New DWARF attributes
- DW_AT_dwo_name -- A string-valued attribute that identifies the name of the corresponding .dwo file. This attribute is found in the DW_TAG_compile_unit DIE of the .debug_info section, and is used by the debugger to locate the .dwo file that contains the debug information for the compilation unit.
- DW_AT_dwo_id -- A block-valued attribute that provides a unique ID for the compilation unit. This attribute is found in the DW_TAG_compile_unit DIE in the skeleton .debug_info sections and in the .debug_id.dwo section in the .dwo file, and can be used to verify a match between .o file (or linked binary) and .dwo file.
- DW_AT_addr_base -- A reference-valued attribute that refers to the beginning of the compilation unit's contribution to the .debug_addr section. This attribute is found in the DW_TAG_compile_unit DIE of the .debug_info section.

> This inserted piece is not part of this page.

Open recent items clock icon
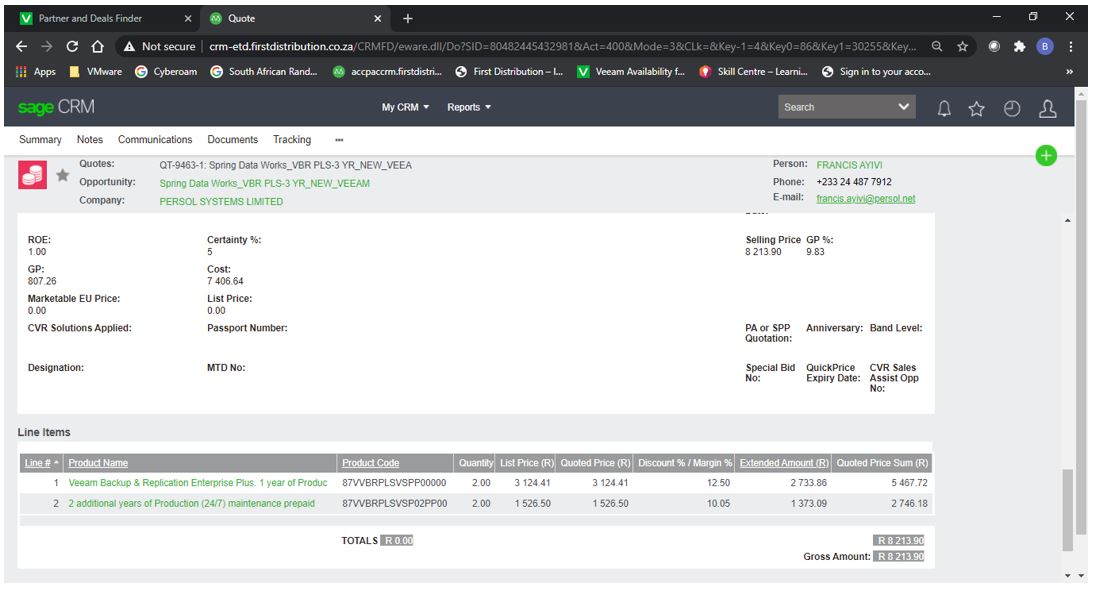The width and height of the screenshot is (1101, 590). (1012, 109)
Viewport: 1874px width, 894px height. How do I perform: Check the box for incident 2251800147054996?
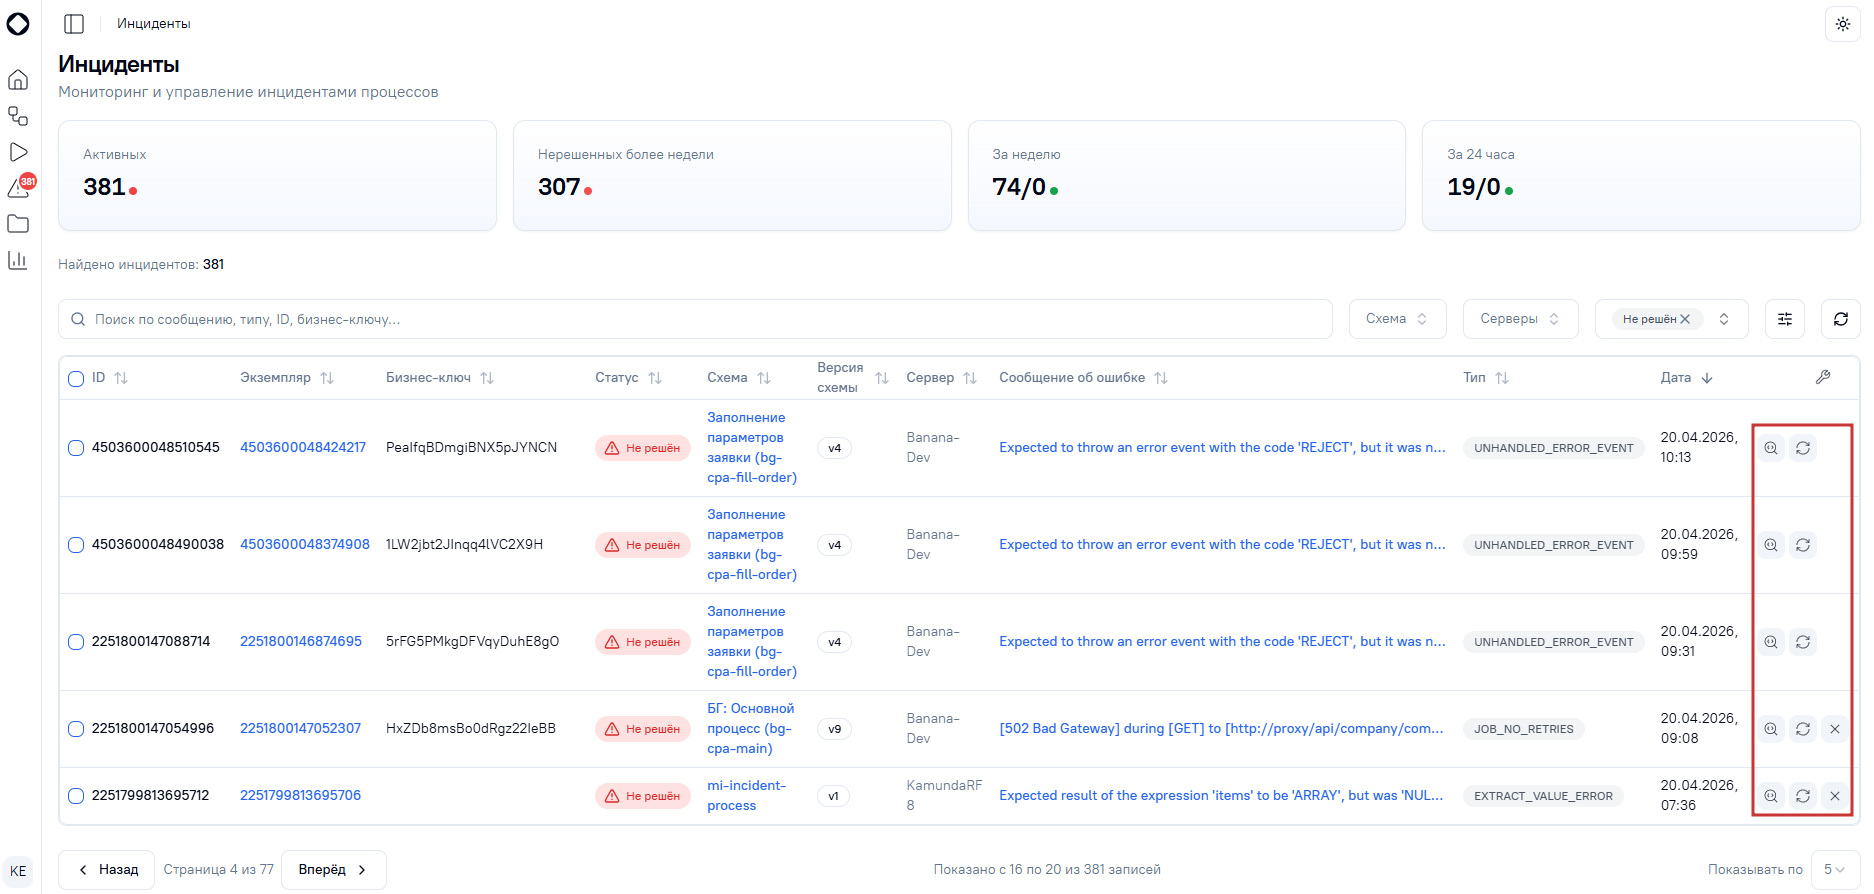(76, 729)
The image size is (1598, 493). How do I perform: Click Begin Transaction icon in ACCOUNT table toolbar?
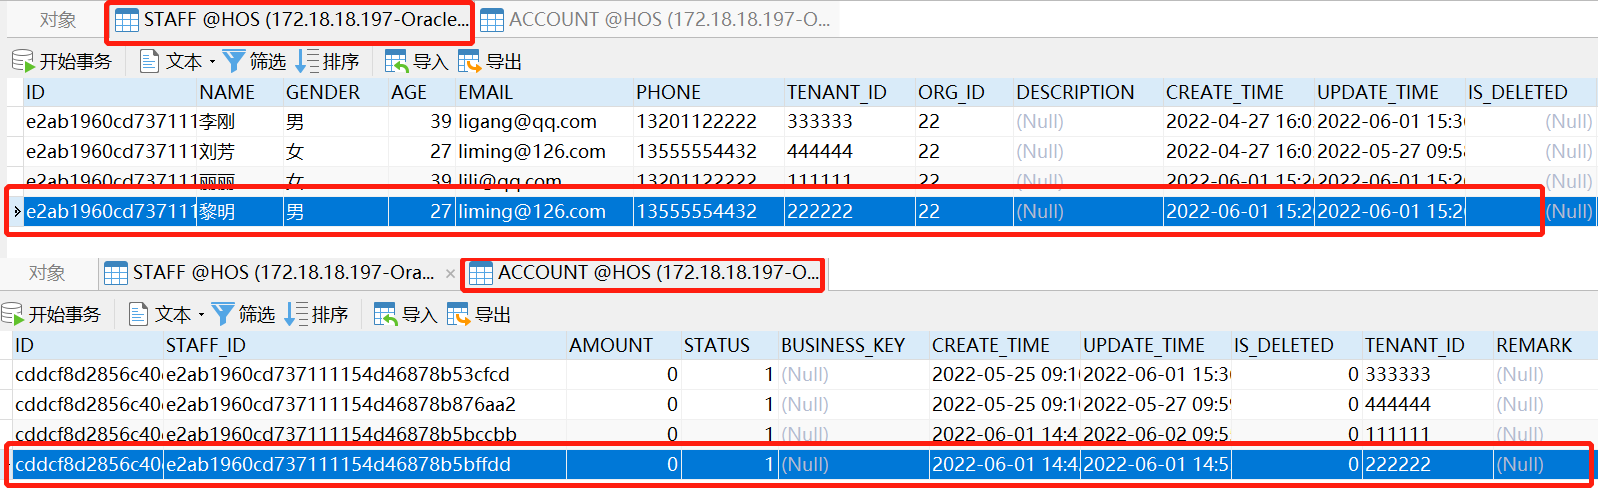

- DW_AT_ranges_base — A reference-valued attribute that refers to the beginning of the compilation unit’s contribution to the .debug_ranges section. This attribute is found in the DW_TAG_compile_unit DIE of the skeleton .debug_info section.
- DW_AT_pubnames -- A reference-valued attribute that refers to the set of names in .debug_pubnames provided by this compilation unit (and by any type units that accompany the compilation unit).
- DW_AT_pubtypes -- A reference-valued attribute that refers to the set of names in .debug_pubtypes provided by this compilation unit (and by any type units that accompany the compilation unit).
New DWARF form codes
- DW_FORM_addr_index -- An unsigned LEB128 value that refers to an entry in the .debug_addr section. This form belongs to the address class, and may be used in a .debug_info.dwo section for any attribute that would have otherwise used DW_FORM_addr to refer to an address in a loadable section of the linked binary. The first entry in the compilation unit’s contribution to the debug_addr section has an index of 0.
- DW_FORM_str_index -- An unsigned LEB128 value that refers to an entry in the .debug_str_offsets.dwo section. This form belongs to the string class, and may be used in a .debug_info.dwo or .debug_types.dwo section for any attribute that would have otherwise used DW_FORM_strp to refer to a string in the .debug_str section. The first entry in the .dwo_str_offsets section has an index of 0.
New DWARF location expression opcodes
- DW_OP_addr_index — Takes an unsigned LEB128 value that refers to an entry in the .debug_addr section. The first entry in the compilation unit’s contribution to the debug_addr section has an index of 0. The value obtained from the .debug_addr section will be treated as an address by the DWARF consumer, like DW_OP_addr, and may need to be relocated if the load module's load address is different from its link-time address.
- DW_OP_const_index — Takes an unsigned LEB128 value that refers to an entry in the .debug_addr section. The first entry in the compilation unit’s contribution to the debug_addr section has an index of 0. The value obtained from the .debug_addr section will be treated as a constant value by the DWARF consumer, like DW_OP_const4u and DW_OP_const8u.
Extension to .debug_pubtypes
The .debug_pubtypes table will also contain the public types defined by type units generated with the compilation unit. Its header will point to the compilation unit in the .debug_info section, but the DW_AT_pubtypes attribute in the DW_TAG_type_unit DIE in the type unit will provide the link between the type unit and the pubtypes table.